*What to produce:* Scan the entries for "selected". Every line that holds it is to be copied.

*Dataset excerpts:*
****

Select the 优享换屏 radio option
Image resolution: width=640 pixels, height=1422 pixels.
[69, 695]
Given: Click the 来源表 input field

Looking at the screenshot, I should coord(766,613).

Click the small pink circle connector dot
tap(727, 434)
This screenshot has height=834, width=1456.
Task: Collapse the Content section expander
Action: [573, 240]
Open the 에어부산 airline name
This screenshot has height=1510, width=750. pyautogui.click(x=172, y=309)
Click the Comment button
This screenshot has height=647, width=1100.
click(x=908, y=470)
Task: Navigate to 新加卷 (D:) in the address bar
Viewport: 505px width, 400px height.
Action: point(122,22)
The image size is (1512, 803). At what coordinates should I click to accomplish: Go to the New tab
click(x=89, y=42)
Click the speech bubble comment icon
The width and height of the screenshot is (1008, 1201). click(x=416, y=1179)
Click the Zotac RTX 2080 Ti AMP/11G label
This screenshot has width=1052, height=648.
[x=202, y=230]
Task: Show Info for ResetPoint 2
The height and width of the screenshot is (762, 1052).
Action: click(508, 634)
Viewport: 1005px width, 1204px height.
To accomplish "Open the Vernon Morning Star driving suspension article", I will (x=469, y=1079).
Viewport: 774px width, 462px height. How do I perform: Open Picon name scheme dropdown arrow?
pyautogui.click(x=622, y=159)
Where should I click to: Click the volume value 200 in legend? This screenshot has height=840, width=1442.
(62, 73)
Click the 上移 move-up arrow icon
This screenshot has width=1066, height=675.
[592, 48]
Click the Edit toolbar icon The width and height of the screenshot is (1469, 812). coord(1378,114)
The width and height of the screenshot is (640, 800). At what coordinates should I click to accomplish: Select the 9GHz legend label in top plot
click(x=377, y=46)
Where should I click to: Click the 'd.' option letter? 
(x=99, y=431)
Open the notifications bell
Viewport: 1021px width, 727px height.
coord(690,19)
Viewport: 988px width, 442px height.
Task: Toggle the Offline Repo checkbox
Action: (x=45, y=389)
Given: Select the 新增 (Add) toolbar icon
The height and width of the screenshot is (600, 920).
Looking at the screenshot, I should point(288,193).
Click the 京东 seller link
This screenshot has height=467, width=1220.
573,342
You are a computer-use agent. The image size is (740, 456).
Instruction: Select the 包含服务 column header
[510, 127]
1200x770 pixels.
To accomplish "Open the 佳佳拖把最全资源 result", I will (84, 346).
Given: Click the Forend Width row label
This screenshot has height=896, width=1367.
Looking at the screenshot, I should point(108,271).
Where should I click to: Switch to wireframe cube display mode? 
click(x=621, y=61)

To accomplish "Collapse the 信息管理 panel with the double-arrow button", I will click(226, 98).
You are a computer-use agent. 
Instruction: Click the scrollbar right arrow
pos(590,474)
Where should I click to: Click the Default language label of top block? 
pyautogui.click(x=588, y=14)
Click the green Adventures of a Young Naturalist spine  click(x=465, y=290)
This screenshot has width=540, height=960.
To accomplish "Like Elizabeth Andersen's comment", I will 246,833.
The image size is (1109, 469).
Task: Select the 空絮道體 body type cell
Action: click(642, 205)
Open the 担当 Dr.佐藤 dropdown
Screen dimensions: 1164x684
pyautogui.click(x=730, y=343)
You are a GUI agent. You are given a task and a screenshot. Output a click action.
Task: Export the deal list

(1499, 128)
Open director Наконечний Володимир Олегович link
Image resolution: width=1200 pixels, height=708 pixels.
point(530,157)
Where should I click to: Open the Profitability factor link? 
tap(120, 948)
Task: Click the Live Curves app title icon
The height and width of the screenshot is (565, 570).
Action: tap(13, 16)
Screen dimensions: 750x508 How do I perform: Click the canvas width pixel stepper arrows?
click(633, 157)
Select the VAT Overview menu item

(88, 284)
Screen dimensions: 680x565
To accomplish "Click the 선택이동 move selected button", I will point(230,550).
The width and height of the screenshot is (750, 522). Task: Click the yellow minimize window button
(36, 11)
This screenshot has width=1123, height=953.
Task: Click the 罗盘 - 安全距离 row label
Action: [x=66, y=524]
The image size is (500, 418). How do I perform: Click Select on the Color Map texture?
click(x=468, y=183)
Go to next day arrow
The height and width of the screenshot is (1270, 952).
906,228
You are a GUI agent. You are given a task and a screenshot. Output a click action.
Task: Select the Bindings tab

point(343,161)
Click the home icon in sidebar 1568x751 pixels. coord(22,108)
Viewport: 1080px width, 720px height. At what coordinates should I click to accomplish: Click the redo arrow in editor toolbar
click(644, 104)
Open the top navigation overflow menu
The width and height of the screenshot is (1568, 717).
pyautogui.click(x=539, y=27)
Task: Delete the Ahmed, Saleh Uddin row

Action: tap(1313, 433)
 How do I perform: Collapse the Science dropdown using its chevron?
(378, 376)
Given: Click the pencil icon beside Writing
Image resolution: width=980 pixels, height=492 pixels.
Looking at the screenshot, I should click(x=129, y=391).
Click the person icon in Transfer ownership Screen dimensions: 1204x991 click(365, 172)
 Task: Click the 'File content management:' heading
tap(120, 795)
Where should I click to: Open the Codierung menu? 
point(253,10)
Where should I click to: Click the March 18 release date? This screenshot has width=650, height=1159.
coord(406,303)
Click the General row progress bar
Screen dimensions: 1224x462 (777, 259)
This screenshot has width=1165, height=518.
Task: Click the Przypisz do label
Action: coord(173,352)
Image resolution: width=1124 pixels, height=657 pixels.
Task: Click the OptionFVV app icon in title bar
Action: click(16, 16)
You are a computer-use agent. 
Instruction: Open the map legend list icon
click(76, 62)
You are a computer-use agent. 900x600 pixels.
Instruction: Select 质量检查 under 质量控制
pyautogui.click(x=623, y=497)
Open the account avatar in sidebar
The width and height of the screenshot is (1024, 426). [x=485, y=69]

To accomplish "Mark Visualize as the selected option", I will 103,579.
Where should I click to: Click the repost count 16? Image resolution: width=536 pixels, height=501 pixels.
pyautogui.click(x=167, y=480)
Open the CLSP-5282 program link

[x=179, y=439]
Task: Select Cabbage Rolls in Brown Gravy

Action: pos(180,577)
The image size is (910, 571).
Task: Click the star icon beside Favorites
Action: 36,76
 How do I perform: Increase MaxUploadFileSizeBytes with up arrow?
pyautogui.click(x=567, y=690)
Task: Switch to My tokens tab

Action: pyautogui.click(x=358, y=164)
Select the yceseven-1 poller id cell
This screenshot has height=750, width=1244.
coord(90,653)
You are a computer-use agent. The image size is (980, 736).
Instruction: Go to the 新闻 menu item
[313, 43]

****

*Solution for this task:*
To accomplish "Click the 선택이동 move selected button", I will point(230,550).
To accomplish "Mark Visualize as the selected option", I will 103,579.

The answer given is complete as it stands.